TEXTO PROPORCIONADO:
Saltar al contenido
INICIO » 1907: las voces emparedadas de la Ópera de París

1907: las voces emparedadas de la Ópera de París

El 24 de diciembre de 1907, con París oliendo a carbón húmedo y preparativos navideños, un grupo de caballeros de gesto solemne descendía a los sótanos del Palais Garnier para asistir a un acto que mezclaba misa laica, ceremonia institucional y un leve perfume de truco escénico. En aquel entorno de pasillos fríos y ecos apagados iban a hacer algo digno de novela gótica: encerrar voces en un muro. Sin metáforas.
En dos urnas de plomo quedarían sellados veinticuatro discos con grabaciones de los principales cantantes de la época, destinados a ser escuchados… un siglo después.

El gesto se envolvió en una solemnidad casi litúrgica. Un acta oficial habló del “embrión de un museo de la voz” y de un regalo destinado a quienes, cien años más tarde, desearan saber cómo sonaban los intérpretes más admirados de 1907. Lo que quizá no sospechaban aquellos promotores era que, además del documento sonoro, estaban sembrando una de las historias más singulares —y deliciosamente extravagantes— del mundo musical.

París 1907: cuando la voz aspiró a ser eterna

Para comprender el capricho de emparedar discos conviene mirar la época con cierta perspectiva. En 1907, la industria del sonido ya había dejado atrás su fase de juguete de salón. Se había convertido en un negocio pujante, con fábricas, catálogos amplios y estrellas internacionales que debían parte de su fama al nuevo milagro mecánico.

Convivían entonces varias tecnologías: los cilindros de Edison, la grabación vertical de Pathé y, sobre todo, el disco plano de surco lateral promovido por la Gramophone Company, que con el tiempo daría lugar al sello del perro escuchando la trompeta y, más tarde, a la poderosa EMI.

La ópera seguía ocupando el centro del paisaje cultural urbano. El Palais Garnier funcionaba como templo artístico, escaparate social y lugar de peregrinación para la burguesía parisina. Es en ese cruce de prestigio artístico, modernidad tecnológica y oportunismo comercial donde germina la idea del “museo de la voz”: capturar en discos algo tan fugaz como el canto y legarlo al porvenir como quien lanza una botella al mar del tiempo.

Alfred Clark, entre la estrategia y la posteridad

El protagonista discreto de esta aventura fue Alfred Clark, un estadounidense instalado en París desde finales del siglo XIX y presidente de la filial francesa de la Gramophone Company.
Clark donó los veinticuatro discos y exigió una condición que daba a la historia su encanto principal: no se abrirían hasta pasados cien años.

La gracia del asunto residía en ese doble propósito declarado: mostrar a los habitantes del futuro el estado de las “máquinas parlantes” de 1907 y, de paso, permitirles escuchar a los grandes cantantes de su tiempo. Ciencia, historia y promoción comercial en un solo paquete, envuelto con papel de solemnidad republicana.

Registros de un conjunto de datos
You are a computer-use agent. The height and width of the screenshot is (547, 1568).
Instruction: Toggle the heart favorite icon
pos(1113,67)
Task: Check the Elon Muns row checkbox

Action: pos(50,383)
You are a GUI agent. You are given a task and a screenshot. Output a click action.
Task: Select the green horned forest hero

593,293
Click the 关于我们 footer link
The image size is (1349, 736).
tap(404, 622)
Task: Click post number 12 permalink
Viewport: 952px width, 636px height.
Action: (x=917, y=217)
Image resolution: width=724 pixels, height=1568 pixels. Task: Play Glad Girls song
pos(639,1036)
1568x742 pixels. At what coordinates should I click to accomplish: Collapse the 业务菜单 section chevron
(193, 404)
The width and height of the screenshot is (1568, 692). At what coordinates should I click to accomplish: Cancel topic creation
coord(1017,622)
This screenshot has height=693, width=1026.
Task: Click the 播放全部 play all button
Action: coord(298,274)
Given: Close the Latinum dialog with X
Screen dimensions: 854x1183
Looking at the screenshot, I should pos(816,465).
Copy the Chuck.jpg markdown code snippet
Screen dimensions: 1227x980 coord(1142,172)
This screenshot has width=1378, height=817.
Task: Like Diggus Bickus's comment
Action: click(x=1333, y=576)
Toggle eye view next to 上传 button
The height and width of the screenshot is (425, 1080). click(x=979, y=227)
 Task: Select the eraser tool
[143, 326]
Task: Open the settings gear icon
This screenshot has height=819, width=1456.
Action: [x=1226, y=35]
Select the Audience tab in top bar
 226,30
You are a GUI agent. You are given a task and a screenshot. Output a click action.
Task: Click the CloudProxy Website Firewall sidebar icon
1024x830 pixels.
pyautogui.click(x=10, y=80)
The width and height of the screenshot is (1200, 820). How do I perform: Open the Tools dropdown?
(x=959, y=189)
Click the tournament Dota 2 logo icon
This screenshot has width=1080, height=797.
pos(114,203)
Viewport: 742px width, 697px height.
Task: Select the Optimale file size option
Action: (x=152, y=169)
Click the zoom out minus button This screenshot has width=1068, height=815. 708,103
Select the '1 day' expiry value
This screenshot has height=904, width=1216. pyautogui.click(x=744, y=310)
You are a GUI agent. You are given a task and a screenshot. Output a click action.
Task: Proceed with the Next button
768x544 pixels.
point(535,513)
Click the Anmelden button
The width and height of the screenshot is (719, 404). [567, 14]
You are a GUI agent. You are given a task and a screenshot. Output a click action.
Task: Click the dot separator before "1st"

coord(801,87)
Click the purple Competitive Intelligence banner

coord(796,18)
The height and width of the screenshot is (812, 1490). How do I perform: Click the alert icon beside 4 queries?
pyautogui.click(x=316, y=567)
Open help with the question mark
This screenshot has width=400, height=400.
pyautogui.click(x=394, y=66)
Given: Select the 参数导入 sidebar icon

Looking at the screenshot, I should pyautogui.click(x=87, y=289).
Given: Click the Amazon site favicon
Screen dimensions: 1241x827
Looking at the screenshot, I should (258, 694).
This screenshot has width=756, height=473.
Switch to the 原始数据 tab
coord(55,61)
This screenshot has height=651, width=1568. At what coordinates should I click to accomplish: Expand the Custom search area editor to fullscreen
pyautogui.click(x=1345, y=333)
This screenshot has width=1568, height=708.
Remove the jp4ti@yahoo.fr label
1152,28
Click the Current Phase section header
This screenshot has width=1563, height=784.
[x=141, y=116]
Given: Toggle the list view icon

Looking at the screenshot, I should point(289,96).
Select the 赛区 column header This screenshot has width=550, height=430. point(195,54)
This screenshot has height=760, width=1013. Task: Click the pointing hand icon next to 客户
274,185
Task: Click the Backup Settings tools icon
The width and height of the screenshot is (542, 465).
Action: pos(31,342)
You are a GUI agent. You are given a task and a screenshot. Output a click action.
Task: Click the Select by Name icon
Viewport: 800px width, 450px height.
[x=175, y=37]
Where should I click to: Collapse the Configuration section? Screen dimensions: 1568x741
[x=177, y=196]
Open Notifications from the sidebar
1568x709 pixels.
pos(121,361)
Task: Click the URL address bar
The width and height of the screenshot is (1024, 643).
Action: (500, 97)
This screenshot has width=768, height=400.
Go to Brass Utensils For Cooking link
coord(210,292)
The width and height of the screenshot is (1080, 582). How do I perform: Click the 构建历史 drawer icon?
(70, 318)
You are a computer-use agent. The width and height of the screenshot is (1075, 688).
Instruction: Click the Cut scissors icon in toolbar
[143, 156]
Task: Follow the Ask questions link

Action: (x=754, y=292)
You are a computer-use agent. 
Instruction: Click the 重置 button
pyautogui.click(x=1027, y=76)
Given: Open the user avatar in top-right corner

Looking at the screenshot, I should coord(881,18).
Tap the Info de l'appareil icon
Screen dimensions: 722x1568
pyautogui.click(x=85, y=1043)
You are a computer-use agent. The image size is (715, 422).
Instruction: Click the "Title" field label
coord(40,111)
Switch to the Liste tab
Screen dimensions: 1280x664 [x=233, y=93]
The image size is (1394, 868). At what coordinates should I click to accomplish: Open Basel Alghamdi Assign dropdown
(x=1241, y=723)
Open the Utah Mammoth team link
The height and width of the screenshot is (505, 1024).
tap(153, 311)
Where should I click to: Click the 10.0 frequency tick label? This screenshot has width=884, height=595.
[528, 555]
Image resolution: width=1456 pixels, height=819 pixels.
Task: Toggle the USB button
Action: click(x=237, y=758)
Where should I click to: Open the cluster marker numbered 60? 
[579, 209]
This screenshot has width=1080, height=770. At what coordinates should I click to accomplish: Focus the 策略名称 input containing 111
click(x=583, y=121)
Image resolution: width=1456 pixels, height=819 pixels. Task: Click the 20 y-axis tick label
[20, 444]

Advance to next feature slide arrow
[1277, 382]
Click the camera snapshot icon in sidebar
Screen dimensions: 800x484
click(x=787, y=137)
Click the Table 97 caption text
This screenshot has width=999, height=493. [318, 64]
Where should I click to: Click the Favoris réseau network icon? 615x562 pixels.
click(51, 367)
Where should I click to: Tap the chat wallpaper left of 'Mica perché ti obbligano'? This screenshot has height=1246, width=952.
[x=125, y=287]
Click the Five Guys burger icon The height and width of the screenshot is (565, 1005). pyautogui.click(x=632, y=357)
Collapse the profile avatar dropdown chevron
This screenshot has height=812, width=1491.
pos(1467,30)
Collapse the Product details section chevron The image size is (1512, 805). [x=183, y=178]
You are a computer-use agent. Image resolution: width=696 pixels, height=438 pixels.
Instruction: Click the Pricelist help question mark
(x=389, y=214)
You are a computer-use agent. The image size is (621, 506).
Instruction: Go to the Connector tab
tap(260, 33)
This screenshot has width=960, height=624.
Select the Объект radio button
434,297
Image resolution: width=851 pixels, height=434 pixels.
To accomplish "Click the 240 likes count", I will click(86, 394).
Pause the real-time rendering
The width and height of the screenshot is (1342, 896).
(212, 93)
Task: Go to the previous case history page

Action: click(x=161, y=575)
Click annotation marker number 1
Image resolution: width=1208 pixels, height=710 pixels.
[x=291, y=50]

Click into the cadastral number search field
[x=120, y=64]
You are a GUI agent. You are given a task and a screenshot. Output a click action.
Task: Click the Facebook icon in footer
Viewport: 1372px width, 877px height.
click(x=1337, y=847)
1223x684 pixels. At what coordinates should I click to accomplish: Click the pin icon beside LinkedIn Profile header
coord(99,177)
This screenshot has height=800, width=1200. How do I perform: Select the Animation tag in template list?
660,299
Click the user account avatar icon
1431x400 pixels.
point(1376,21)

TAREA REQUERIDA 1:
Responde brevemente según el texto sobre las voces emparedadas de la Ópera de París:
(a) ¿Cuántos discos quedaron sellados y en qué recipientes?
(b) ¿Qué cargo ocupaba Alfred Clark?
(c) ¿Qué tipo de disco promovía la Gramophone Company?
TAREA REQUERIDA 2:
Convierte en una lista el párrafo del texto sobre las voces emparedadas de la Ópera de París que empieza con "Convivían entonces varias tecnologías", conservando sus datos principales.
TAREA REQUERIDA 3:
Prosigue el texto sobre las voces emparedadas de la Ópera de París a partir de su última oración.

RESPUESTA ESCRITA 1:
(a) Veinticuatro discos, en dos urnas de plomo.
(b) Era presidente de la filial francesa de la Gramophone Company.
(c) El disco plano de surco lateral.

RESPUESTA ESCRITA 2:
Tecnologías de grabación que convivían entonces:
- Los cilindros de Edison.
- La grabación vertical de Pathé.
- El disco plano de surco lateral, promovido por la Gramophone Company. Con el tiempo daría lugar al sello del perro escuchando la trompeta y, más tarde, a EMI.

RESPUESTA ESCRITA 3:
La jugada, vista desde hoy, recuerda a esas cápsulas del tiempo de las empresas modernas, aunque aquí el envoltorio tenía menos aire de presentación corporativa y más de órgano solemne resonando bajo las bóvedas del teatro.

La ceremonia subterránea: bóvedas, urnas y grandilocuencia

La escena del 24 de diciembre de 1907 tuvo lugar en los subterráneos del Garnier, descritos por la prensa con un tono casi fúnebre: túneles que parecían criptas o catacumbas, techos arqueados y silencio mineral. Allí se procedió a la peculiar operación de “poner en bodega” las voces, como si fueran un vino excepcional que debía madurar un siglo.

Los discos, grabados entre 1903 y 1907, se situaron en dos urnas de plomo que fueron selladas y empotradas en una hornacina excavada en el muro. El acta del acto, firmada en presencia del ministro de Instrucción Pública, describía aquellos discos como el inicio de un “museo de la voz” destinado a perdurar un siglo sin ser tocado.

Las intervenciones oficiales estuvieron cargadas de solemnidad: se habló de posteridad, de legado y de futuros oyentes que, literalmente, “escucharían hablar a los muertos”. No sorprende que pocos años más tarde Gaston Leroux aprovechara este material para alimentar la atmósfera misteriosa de El fantasma de la Ópera.

¿Cien años o doscientos? La discrepancia del calendario

Con el tiempo surgió una versión más literaria del asunto: que las urnas se habían cerrado para doscientos años, hasta 2107. La cifra, tan redonda y novelera, se repitió con entusiasmo. Sin embargo, la documentación oficial no deja dudas: Clark pidió cien años, ni uno más, ni uno menos. Y así se hizo.

En medio de ese siglo de espera surgió un imprevisto. En 1989, durante unas obras en la Ópera, se descubrió que unas urnas adicionales enterradas en 1912 —también con discos y un gramófono— habían sido forzadas. Faltaban doce discos y el aparato reproductor. Aquello espoleó a la dirección del teatro a trasladar las urnas de 1907 (y lo que quedaba de las de 1912) a la Biblioteca Nacional de Francia para protegerlas.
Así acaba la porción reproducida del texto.